Inferior Imitator

ep·i·gone n. A second-rate imitator or follower, especially of an artist or a philosopher.

Friday, December 21, 2012

Wherever You Find Love, It Feels Like Christmas

I've felt more in the Christmas spirit this week. Joe and I spent last weekend baking and cleaning and Christmas shopping and it was just a nice couple of days together. I'm very close to being ready. One more present to buy and a bunch of baking to do Saturday, then celebrations start and I can relax. I have one more batch of fudge to make, Christmas day dessert and I think I'm going to do two figgy puddings this year, one for Joe's family and one for mine. It's gotten destroyed the last two years, and I don't get enough!

I bookmarked a recipe for a peanut butter chocolate cake a while back (I think Annika posted it - if so, thank you!) . It looks like it might be freezable, so I can make it Saturday, take it out my parents' Sunday and put it in their freezer so I don't have to travel with it for two days.

Christmas is my favorite holiday, and I'm trying my hardest not to ruin it by being sad about what I don't have. I've been much better about being appreciative of what I *do* have, and feel more at peace because of it. I admit, it does help that the hormones have settled down. That medication just wreaks havoc with my emotions.

Tonight, I think Joe wants to watch Christmas specials. I'm going to try and finish up making my pecan rolls, as well. Just need the work day to end, and then Christmas Vacation!

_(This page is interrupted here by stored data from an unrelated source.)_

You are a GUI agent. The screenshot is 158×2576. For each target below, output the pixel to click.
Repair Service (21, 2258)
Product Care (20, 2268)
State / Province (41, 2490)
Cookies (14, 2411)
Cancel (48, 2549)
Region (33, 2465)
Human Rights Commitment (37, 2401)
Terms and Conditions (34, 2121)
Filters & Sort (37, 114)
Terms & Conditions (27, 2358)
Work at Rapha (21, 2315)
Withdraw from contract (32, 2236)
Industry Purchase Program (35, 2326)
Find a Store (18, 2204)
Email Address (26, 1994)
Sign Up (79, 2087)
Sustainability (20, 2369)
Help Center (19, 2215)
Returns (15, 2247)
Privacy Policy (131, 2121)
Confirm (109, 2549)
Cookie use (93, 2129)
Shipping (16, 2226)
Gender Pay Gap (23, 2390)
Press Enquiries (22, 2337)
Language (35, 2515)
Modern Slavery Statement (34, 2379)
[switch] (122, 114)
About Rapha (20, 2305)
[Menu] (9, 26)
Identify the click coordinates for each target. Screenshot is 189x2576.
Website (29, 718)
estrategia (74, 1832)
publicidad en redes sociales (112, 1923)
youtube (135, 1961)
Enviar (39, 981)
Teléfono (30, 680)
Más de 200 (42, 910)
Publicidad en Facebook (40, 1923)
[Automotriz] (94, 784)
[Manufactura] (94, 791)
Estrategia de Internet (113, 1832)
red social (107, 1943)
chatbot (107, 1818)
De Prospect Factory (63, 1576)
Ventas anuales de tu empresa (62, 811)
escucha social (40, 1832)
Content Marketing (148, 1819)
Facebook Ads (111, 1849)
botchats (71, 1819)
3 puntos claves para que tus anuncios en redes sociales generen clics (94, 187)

Wednesday, December 05, 2012

One of the Bad Days

So much for trying to post every day. It seems like I only feel the need to post when I'm emotionally overwhelmed. I suppose that's all right; it is my blog after all, and I use it how I need to use it. I just thought it would be nice if I could post some happy things once in a while.

I'm upset again over trying to concieve. A year ago tomorrow we found out I was pregnant. I was on the exact same course as last year; if I conceived this month, the due dates would have been the same. I was so torn this about the possibility of doing everything exactly one year later and now that I know that's not a possiblity, I realize I wasn't torn at all.

I recently read a description of the grief of infertility. With normal grief, you lose your loved one, and you *know* they're never coming back. With infertility, the cycle is never ending, never healing: every month you hope, and every month you're disappointed and you grieve your dream. I grieve the baby I lost and the baby that will never be, every month. I try to temper the hope to mitigate the disappointment, but it's never enough.

The grief is normal in that some days are better than others. This is just one of the bad days.